Validan un nuevo índice que detecta el estrés hídrico de las encinas antes de que aparezcan síntomas
Un trabajo liderado por el investigador del Instituto de Agricultura Sostenible del Consejo Superior de Investigaciones Científicas (IAS-CSIC) Alberto Hornero ha validado el uso del índice CWSI (Crop Water Stress Index) en dehesa y ha demostrado su potencial para comparar el estrés hídrico entre años, zonas y condiciones meteorológicas distintas, manteniendo su relevancia para la detección temprana de procesos de decaimiento como la seca.
Según informa el IAS-CSIC en una nota, en la región mediterránea, la encina (Quercus ilex), que ocupa más de dos millones de hectáreas de tierras forestales, desempeña un papel fundamental en la biodiversidad, la estabilidad del suelo, el secuestro de carbono y la regulación del agua, y tiene un gran valor cultural, económico y recreativo.
El alto valor económico de la encina se atribuye a su papel en la producción de bellotas para la alimentación in situ del cerdo ibérico, de ahí la importancia de detectar de forma precoz procesos de estrés hídrico y decaimiento del árbol. En este contexto, un trabajo liderado por Alberto Hornero, investigador del IAS-CSIC, ha demostrado que el índice CWSI, ampliamente utilizado en agricultura, puede adaptarse a encinares mediterráneos para evaluar el estrés hídrico del arbolado a partir de imágenes térmicas de alta resolución y mejorar el seguimiento temprano de procesos de decaimiento como la seca.

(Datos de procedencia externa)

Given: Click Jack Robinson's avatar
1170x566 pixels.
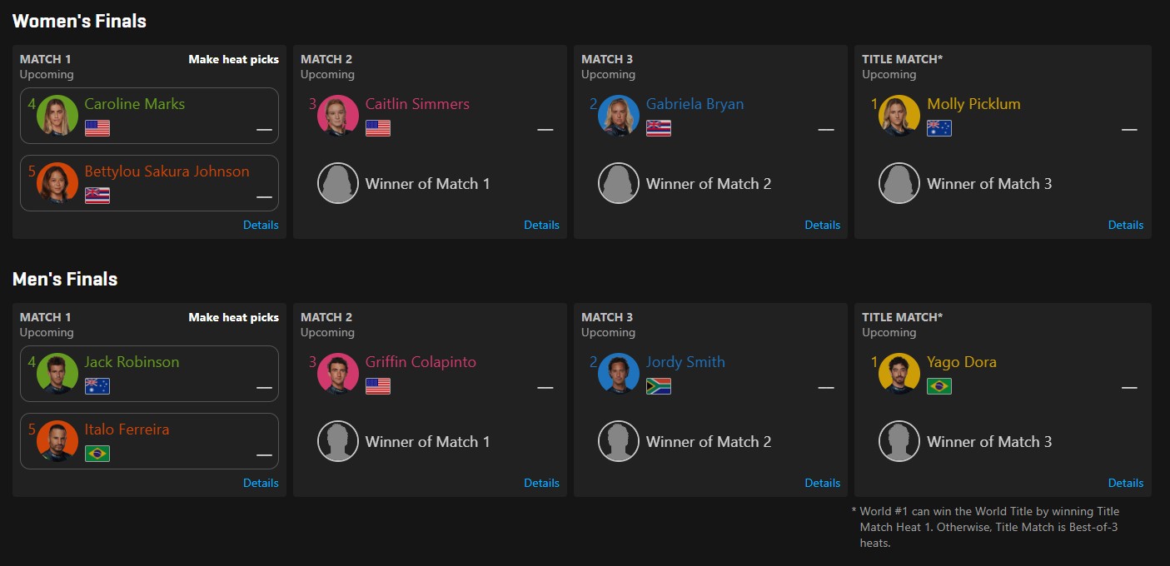Looking at the screenshot, I should coord(57,374).
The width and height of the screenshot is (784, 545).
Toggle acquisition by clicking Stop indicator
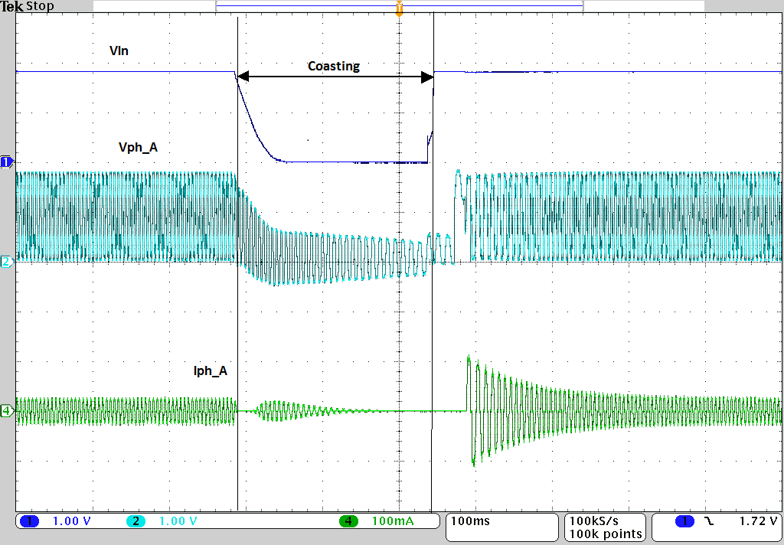(x=38, y=5)
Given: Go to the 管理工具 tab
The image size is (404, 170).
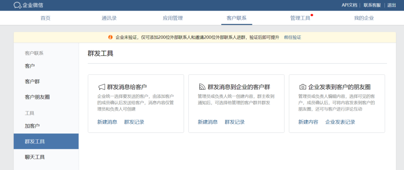Looking at the screenshot, I should 300,18.
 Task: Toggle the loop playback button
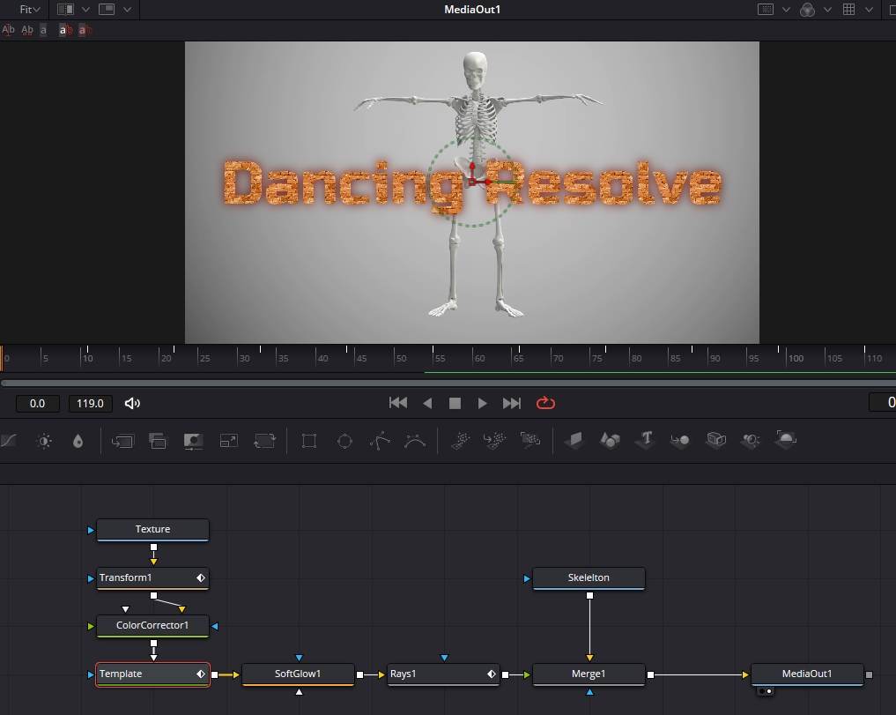pyautogui.click(x=545, y=403)
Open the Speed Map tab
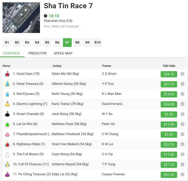 tap(63, 53)
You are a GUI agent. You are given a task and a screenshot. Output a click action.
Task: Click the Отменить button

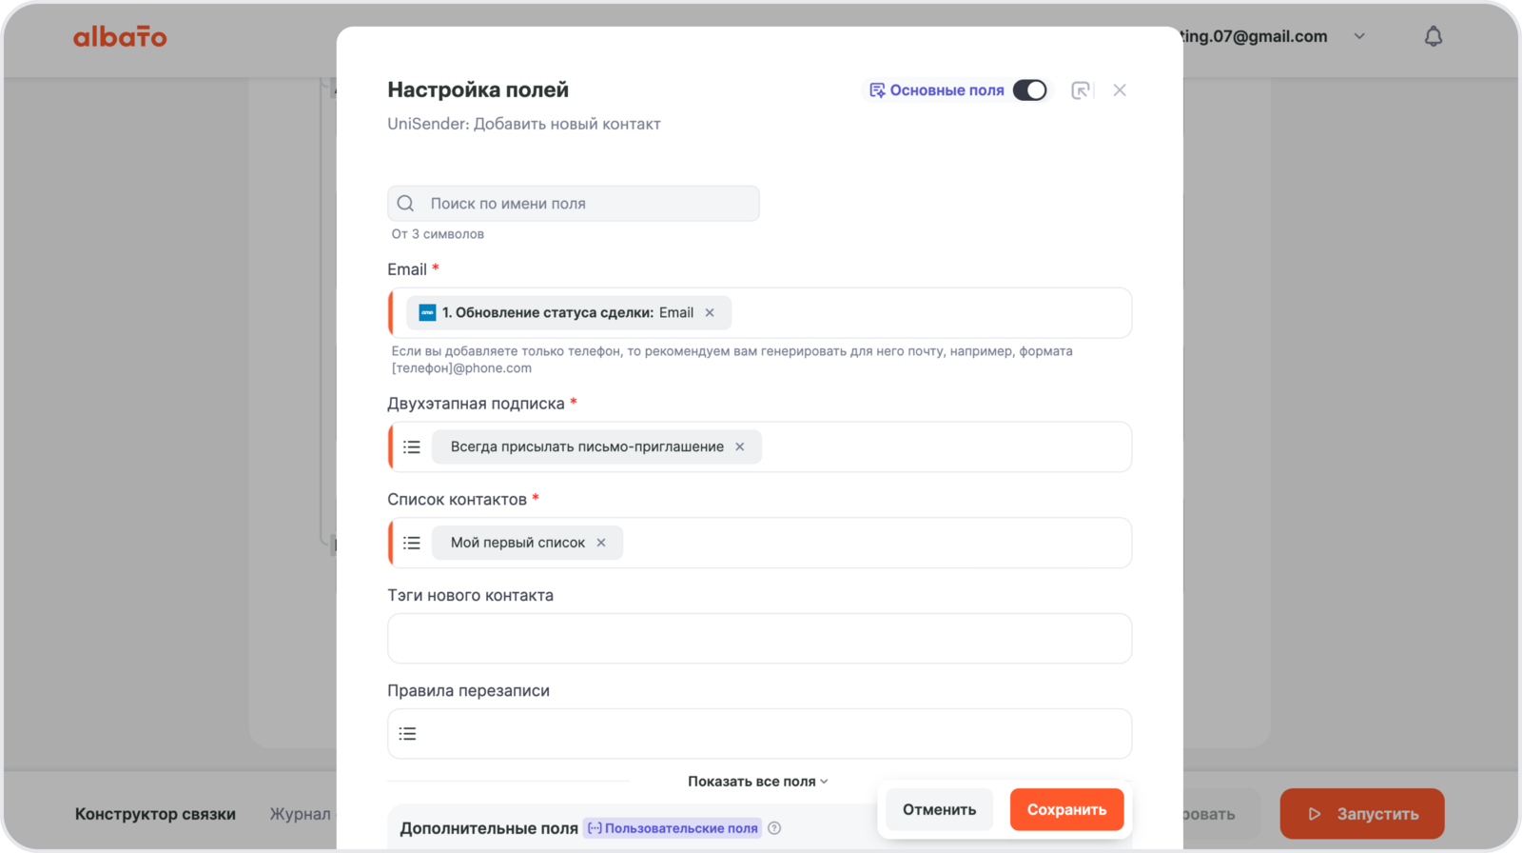[939, 809]
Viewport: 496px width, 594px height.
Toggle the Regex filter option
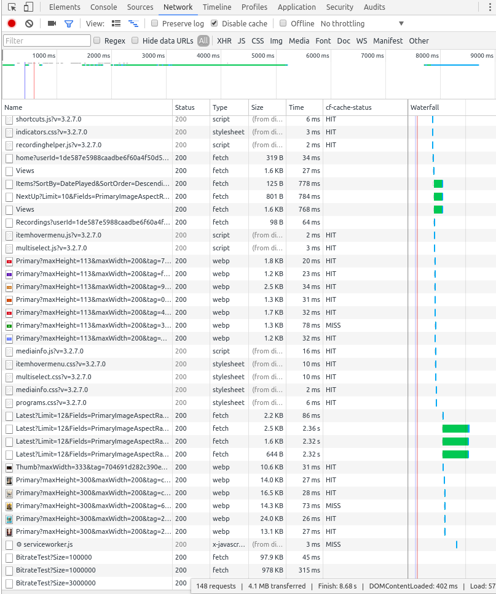pyautogui.click(x=97, y=41)
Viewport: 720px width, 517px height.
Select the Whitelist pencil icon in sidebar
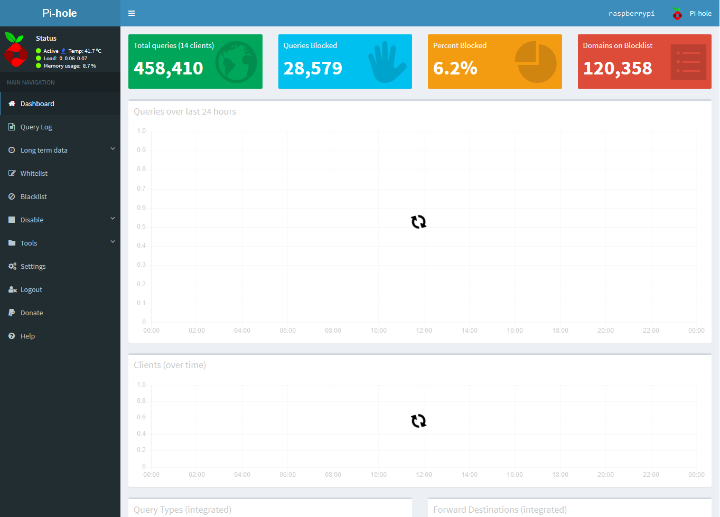click(x=12, y=173)
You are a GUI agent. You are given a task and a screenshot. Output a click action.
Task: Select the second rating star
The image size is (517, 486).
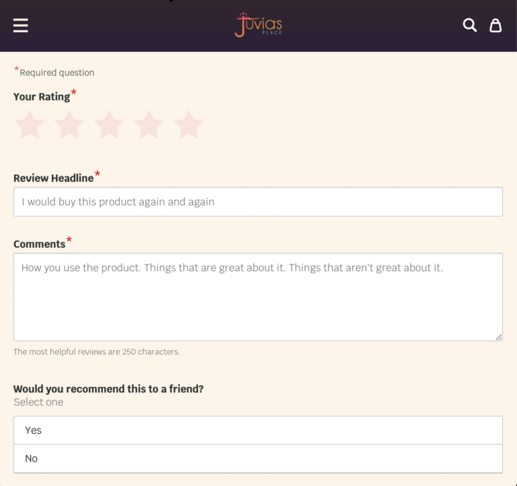tap(69, 125)
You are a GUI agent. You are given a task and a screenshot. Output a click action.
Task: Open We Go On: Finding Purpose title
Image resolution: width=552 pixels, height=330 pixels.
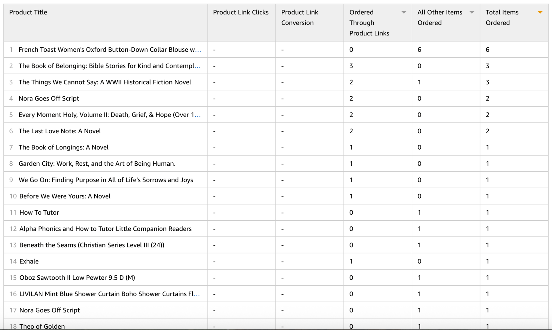pyautogui.click(x=106, y=180)
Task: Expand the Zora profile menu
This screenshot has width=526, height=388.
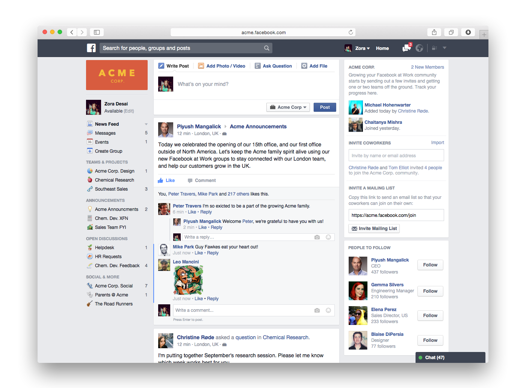Action: pos(363,48)
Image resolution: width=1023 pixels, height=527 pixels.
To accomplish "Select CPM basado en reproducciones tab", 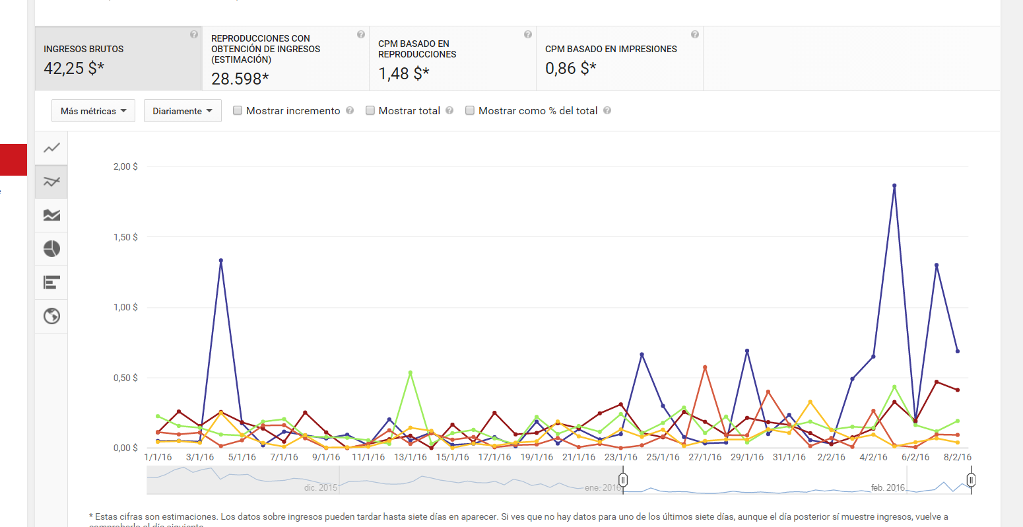I will coord(452,59).
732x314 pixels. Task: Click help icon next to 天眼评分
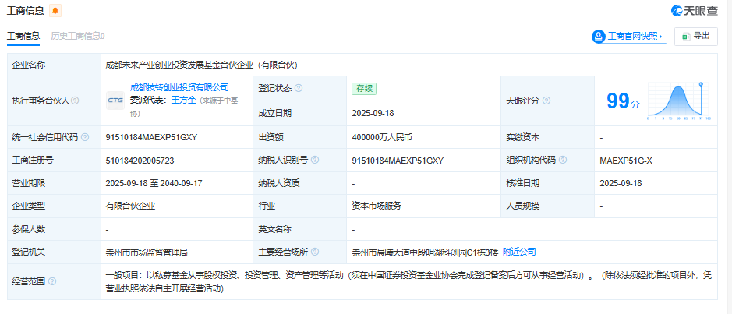tap(546, 101)
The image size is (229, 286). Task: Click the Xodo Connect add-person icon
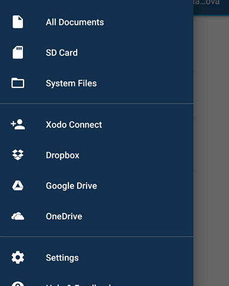(18, 124)
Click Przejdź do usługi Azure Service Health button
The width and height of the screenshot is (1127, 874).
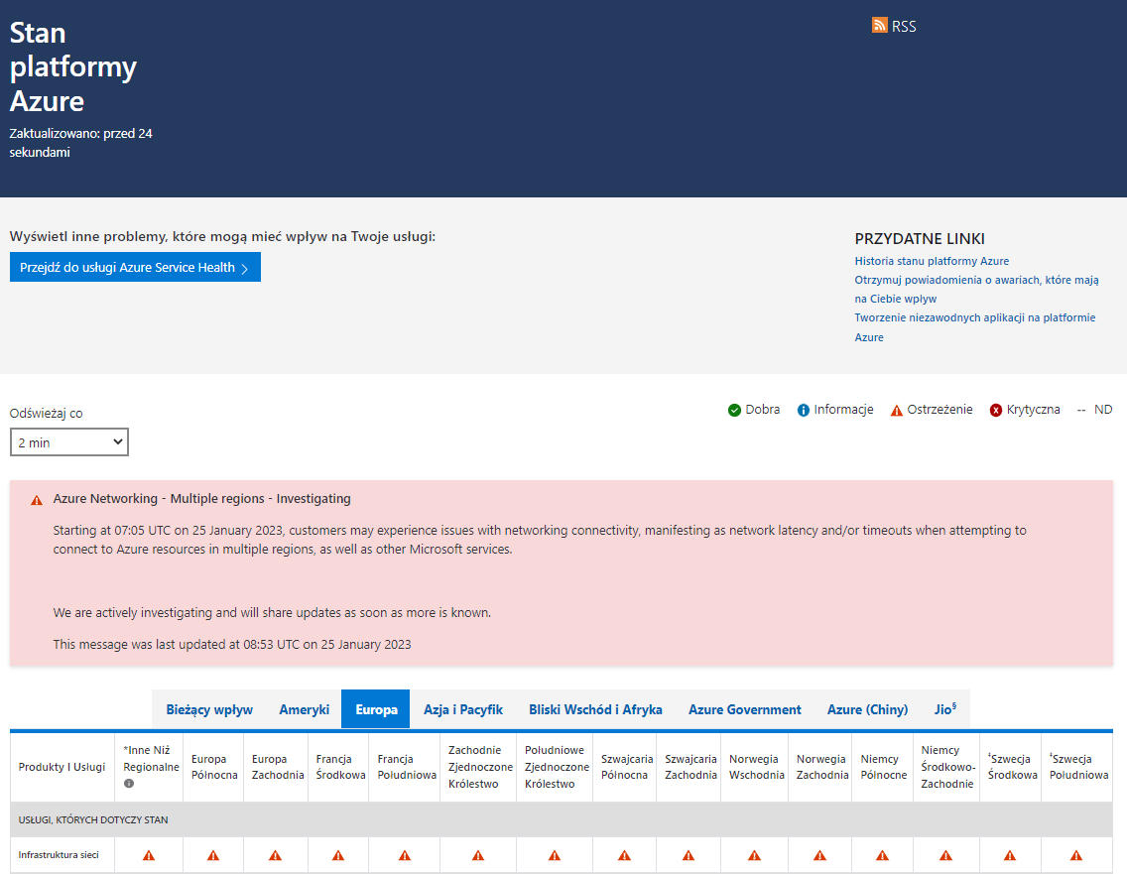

El estudio, publicado en 'Remote Sensing of Environment' y que se enmarca en los proyectos Quercusat, Espectramed y D-Traits de la Universidad de Córdoba (UCO) que ha financiado y coordinado esta línea de investigación, que ha permitido el diseño experimental, la toma de datos en campo, las campañas aéreas, los análisis y el procesamiento de imágenes, supone un avance metodológico porque traslada este índice, tradicionalmente de cultivo, al contexto de cubiertas forestales naturales, donde la estructura de la vegetación, la heterogeneidad del dosel y la variabilidad ambiental dificultan su aplicación directa.
La investigación se basa en una serie temporal de imágenes térmicas aéreas adquiridas entre 2012 y 2024 en dos zonas de estudio en Huelva y Córdoba, combinadas con sensores infrarrojos instalados sobre copas de encina y medidas fisiológicas tomadas en campo. Esta información permitió establecer una línea de referencia específica para encina y calcular un indicador térmico normalizado y más robusto, capaz de comparar el estado hídrico de los árboles en distintos años, lugares y condiciones meteorológicas.
“Cuando una encina dispone de agua y transpira correctamente, su copa se refrigera; cuando sufre estrés hídrico, reduce la transpiración y se calienta. Lo importante ha sido convertir esa señal térmica en un indicador fiable y comparable”, ha explicado Alberto Hornero.
En este sentido, los resultados muestran que el CWSI se relaciona significativamente con variables fisiológicas clave, como el potencial hídrico y la conductancia estomática (velocidad a la que el CO2 entra, o el vapor de agua sale, a través de los estomas de las hojas), y que permite diferenciar niveles de severidad del decaimiento, lo que abre la puerta a no solo a utilizar imágenes térmicas para detectar zonas vulnerables antes de que los síntomas visuales sean plenamente evidentes, hechos reflejados en trabajos previos de este equipo de investigación, sino de poder caracterizarlo de manera absoluta.
El trabajo tiene especial relevancia para la gestión de dehesas mediterráneas, ecosistemas de gran valor ecológico, económico y cultural que se enfrentan a una presión creciente por la sequía, el aumento de la aridez, la degradación del suelo y la presencia de patógenos.
“La posibilidad de cartografiar el estrés hídrico árbol a árbol, entre fechas y zonas, puede ayudar a priorizar actuaciones, orientar tratamientos selvícolas y avanzar hacia una gestión forestal más precisa y adaptativa frente al cambio climático”, ha remarcado el investigador del IAS-CSIC.
Esta línea de investigación se refuerza actualmente en el marco del proyecto europeo 'Tread', coordinado por el IAS-CSIC y orientado a avanzar en el desarrollo de herramientas de teledetección para el seguimiento del estrés hídrico y del decaimiento forestal.